Bureaucrats are so inefficient.
Heh ... it think that efficiency is kryptonite to Bureaucrats.
Charles, I'm with you on the beneficial aspects of being connected when it comes to those of us with disabilities. It renders one a sense of ability. Sorry, but I can't do the podcast thing because I don't know how to hook up these speakers that my hubby left me with. But I will get the matter solved one day in the hopefully not too distant future. I'm old enough to remember Rowdy Yates and Rawhide! That probably makes you a youngun. But when it comes to tech, I'm a newbie!
Sorry to be late in posting and replying but I was a Tai Chi. Darn thing worked again. :-)
Hello Miss Chris, as my wife is fond of saying: "the internet knows all."
Hello MDMHvonPA, bureaucrats are cought up in a systemantic bind that blinds them to the obvious. (It not just blinkered, Philistine, pig-ignorance. Though that helps...)
Hello Mouse, I certainly do remember "Keep them dogies movin', Rawhide! <yah>". (I'm 53 so I'm definitely NOT a young'un, but I just graduated from college so I'm not old yet. :-)

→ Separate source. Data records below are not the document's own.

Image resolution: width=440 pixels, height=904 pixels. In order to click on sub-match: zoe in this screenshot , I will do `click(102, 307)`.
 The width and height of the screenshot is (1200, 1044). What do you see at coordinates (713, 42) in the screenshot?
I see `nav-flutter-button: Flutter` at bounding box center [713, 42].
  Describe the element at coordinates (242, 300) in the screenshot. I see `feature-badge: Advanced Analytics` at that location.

ByTheWay, the speakers probably are powered speakers so they need an electrical outlet (if I have to explain a power plug and a wall socket to you, you can't have typed the message I'm responding to :-) and after that the hookup to the computer is probably a wire with a green plug that is looking for a green socket on the computer.
Of course, I could be wrong, but that's been the normal configuration for all PCs since 1995.
I think it is a great idea to provide everyone who has an disability such as MS and wants one with a laptop. They are compact and easy to use. After working for so many years, my computers have become a lifesaver for me. I would go nuts without them.